Sometimes in life I agree though that making a drastic change is a good thing and even necessary. If you’re stuck in a toxic relationship or a dead-end job for example, then getting the hell out of there and trying something new is invariably going to come with so much upside that you won’t regret your choice. But mostly in life things aren’t so clear cut or black and white. Most scenarios, to continue the analogy, are indeed varying shades of grey, and decisions can have an almost imperceptible number of consequences, both good and bad.
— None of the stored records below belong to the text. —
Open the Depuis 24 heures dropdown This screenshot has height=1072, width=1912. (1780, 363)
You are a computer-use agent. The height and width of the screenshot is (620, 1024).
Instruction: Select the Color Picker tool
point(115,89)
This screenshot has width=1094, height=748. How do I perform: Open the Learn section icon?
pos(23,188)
Some of these consequences you can often predict, but often there’s a lot you couldn’t possibly have foreseen as well.
It’s this mindset that means I would be extremely hesitant to want to change anything as fundamental as having coeliac disease. While it would inevitably provide some benefits, who’s to say what negative impacts it could have? It would also, presumably, be a pretty permanent change. So, if you did get ‘cured’ but that led to loads of unforeseen negative consequences, there’d be no going back. Unless Marty McFly and Doc Brown rocked up in a steaming DeLorean anyway. Some may argue I’m overthinking this slightly, but on balance I’m not sure it’s a risk I could take.
While it is an interesting hypothetical question, at the moment a cure for coeliac disease is just that, hypothetical. I’ve been playing the gluten free game for long enough now that I’ve seen talk of a possible vaccine come and go for years and years without any tangible progress towards it actually becoming a reality. Not to piss on anyone’s (gluten free) chips, as I know a lot of people are holding out hope that a vaccine will happen one day, but I can’t really see it happening in my lifetime.
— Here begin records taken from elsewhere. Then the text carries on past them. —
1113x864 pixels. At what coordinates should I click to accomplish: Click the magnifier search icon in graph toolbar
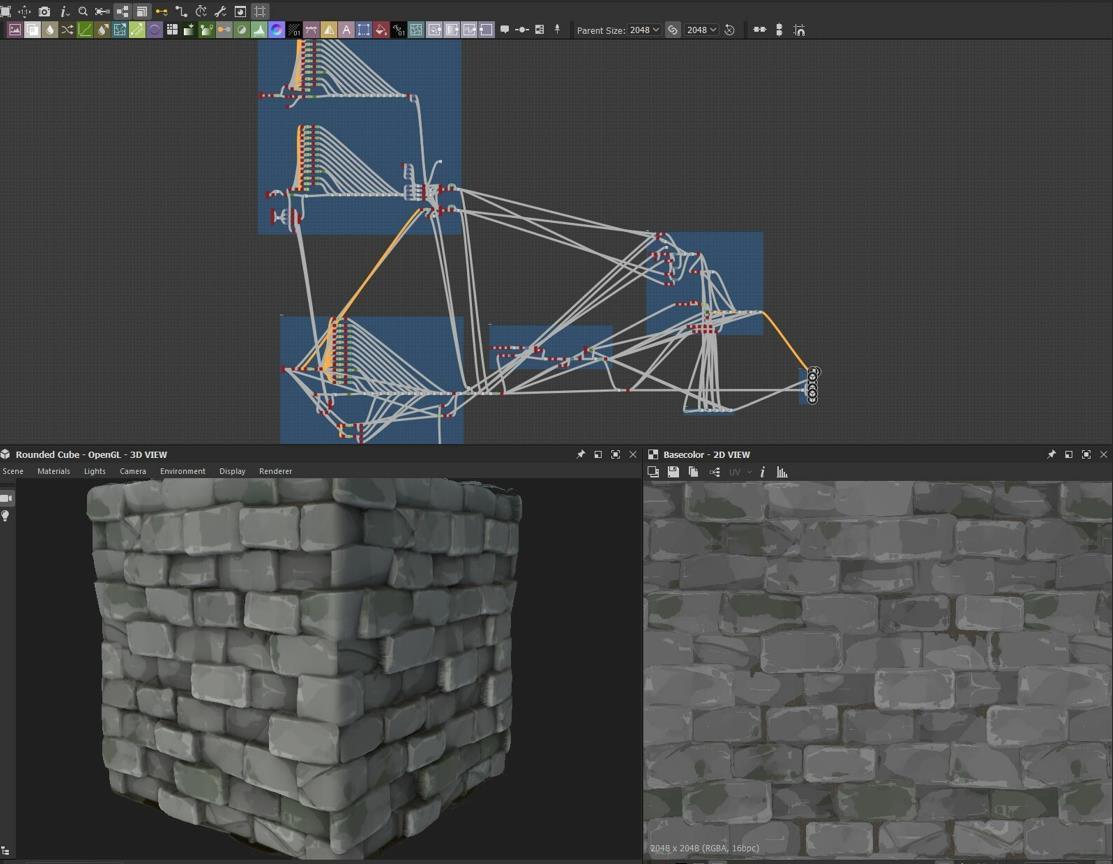pos(83,11)
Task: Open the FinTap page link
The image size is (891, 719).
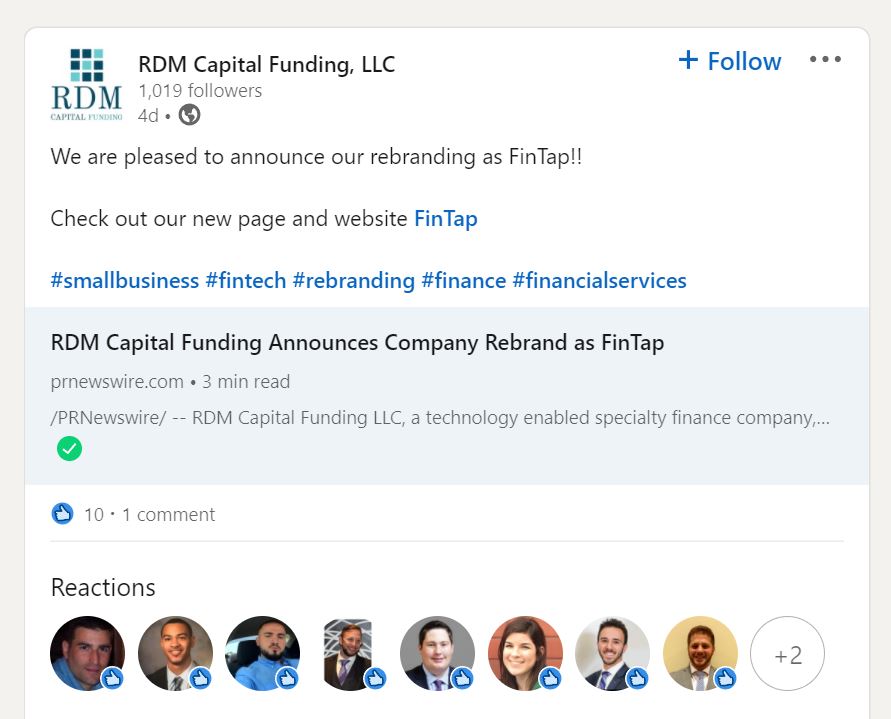Action: pos(445,218)
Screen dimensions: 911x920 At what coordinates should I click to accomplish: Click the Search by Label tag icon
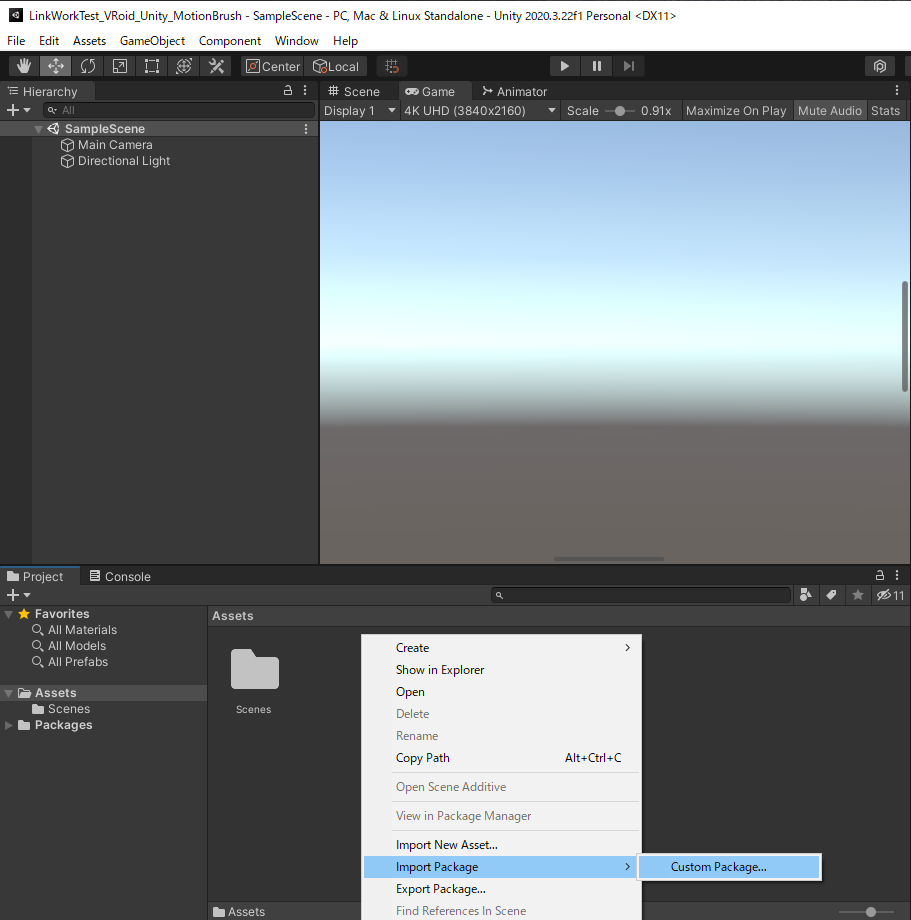pos(831,595)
At this point it’s probably worth repeating my usual disclaimer that I’m not in any way a medical or scientific expert, so what do I know? Maybe in a lab somewhere in the world someone is about to make an earth-shattering breakthrough and the glutablet, or whatever it is they’d call it, will soon become a reality. But I for one am sceptical. Every few years there seem to be headlines claiming that such a breakthrough is close, and, after a few excitable people have shared it on Facebook and around 12 people have tagged me in the comments, the talk inevitably dies down and nothing ever comes of it. This cycle seems to repeat itself in a way that makes me think it’s probably driven more by websites looking for clicks rather than any actual science.
But I guess, in the immortal words of Sean Connery, never say never. We live in a crazy world and far more crackpot ideas have come to fruition than a cure for coeliac disease, so maybe one day it will happen. I hope it does in many ways, as I know a lot of people would jump at the chance to get back to their normal lives of shoveling as much gluten in their cake holes as humanly possible. For me though, having coeliac disease is my normal. It’s all I’ve ever known, it’s part of who I am, and it’s not something I would be in any kind of hurry to change. Coeliac Man out.